- WHAT THE TASK REQUIRES:
This exercise requires every record to be repeated exactly.

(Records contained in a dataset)
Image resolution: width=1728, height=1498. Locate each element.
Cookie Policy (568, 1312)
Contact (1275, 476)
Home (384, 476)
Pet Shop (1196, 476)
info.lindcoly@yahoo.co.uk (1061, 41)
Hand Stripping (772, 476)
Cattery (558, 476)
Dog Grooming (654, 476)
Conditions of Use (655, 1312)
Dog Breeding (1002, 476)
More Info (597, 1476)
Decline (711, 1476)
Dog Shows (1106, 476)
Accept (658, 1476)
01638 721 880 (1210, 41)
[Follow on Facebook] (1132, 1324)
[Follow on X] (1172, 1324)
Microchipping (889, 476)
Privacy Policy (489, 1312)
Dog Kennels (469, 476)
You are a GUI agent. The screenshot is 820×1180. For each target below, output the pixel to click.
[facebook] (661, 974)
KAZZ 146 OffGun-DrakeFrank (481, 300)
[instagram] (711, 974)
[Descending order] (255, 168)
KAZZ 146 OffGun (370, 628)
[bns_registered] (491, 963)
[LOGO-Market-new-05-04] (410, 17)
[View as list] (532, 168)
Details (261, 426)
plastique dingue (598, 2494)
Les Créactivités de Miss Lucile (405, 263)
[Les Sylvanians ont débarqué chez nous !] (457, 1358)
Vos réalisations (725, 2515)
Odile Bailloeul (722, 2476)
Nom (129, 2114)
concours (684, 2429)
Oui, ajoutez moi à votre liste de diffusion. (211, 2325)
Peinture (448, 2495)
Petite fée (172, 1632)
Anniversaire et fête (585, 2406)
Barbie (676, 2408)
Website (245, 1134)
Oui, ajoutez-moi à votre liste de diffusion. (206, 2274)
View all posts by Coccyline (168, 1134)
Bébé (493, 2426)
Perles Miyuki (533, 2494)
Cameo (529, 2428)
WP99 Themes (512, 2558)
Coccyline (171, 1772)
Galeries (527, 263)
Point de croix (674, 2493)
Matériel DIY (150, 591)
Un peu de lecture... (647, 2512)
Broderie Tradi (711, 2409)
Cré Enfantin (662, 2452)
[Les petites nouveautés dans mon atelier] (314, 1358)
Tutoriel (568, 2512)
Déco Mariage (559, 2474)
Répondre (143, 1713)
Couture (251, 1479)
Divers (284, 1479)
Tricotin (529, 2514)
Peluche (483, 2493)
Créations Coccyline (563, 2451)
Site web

- SOLUTION BELOW:
Image resolution: width=1728, height=1498. Locate each element.
Cookie Policy (568, 1312)
Contact (1275, 476)
Home (384, 476)
Pet Shop (1196, 476)
info.lindcoly@yahoo.co.uk (1061, 41)
Hand Stripping (772, 476)
Cattery (558, 476)
Dog Grooming (654, 476)
Conditions of Use (655, 1312)
Dog Breeding (1002, 476)
More Info (597, 1476)
Decline (711, 1476)
Dog Shows (1106, 476)
Accept (658, 1476)
01638 721 880 (1210, 41)
[Follow on Facebook] (1132, 1324)
[Follow on X] (1172, 1324)
Microchipping (889, 476)
Privacy Policy (489, 1312)
Dog Kennels (469, 476)
You are a GUI agent. The screenshot is 820×1180. For each target below, output the pixel to click.
[facebook] (661, 974)
KAZZ 146 OffGun-DrakeFrank (481, 300)
[instagram] (711, 974)
[Descending order] (255, 168)
KAZZ 146 OffGun (370, 628)
[bns_registered] (491, 963)
[LOGO-Market-new-05-04] (410, 17)
[View as list] (532, 168)
Details (261, 426)
plastique dingue (598, 2494)
Les Créactivités de Miss Lucile (405, 263)
[Les Sylvanians ont débarqué chez nous !] (457, 1358)
Vos réalisations (725, 2515)
Odile Bailloeul (722, 2476)
Nom (129, 2114)
concours (684, 2429)
Oui, ajoutez moi à votre liste de diffusion. (211, 2325)
Peinture (448, 2495)
Petite fée (172, 1632)
Anniversaire et fête (585, 2406)
Barbie (676, 2408)
Website (245, 1134)
Oui, ajoutez-moi à votre liste de diffusion. (206, 2274)
View all posts by Coccyline (168, 1134)
Bébé (493, 2426)
Perles Miyuki (533, 2494)
Cameo (529, 2428)
WP99 Themes (512, 2558)
Coccyline (171, 1772)
Galeries (527, 263)
Point de croix (674, 2493)
Matériel DIY (150, 591)
Un peu de lecture... (647, 2512)
Broderie Tradi (711, 2409)
Cré Enfantin (662, 2452)
[Les petites nouveautés dans mon atelier] (314, 1358)
Tutoriel (568, 2512)
Déco Mariage (559, 2474)
Répondre (143, 1713)
Couture (251, 1479)
Divers (284, 1479)
Tricotin (529, 2514)
Peluche (483, 2493)
Créations Coccyline (563, 2451)
Site web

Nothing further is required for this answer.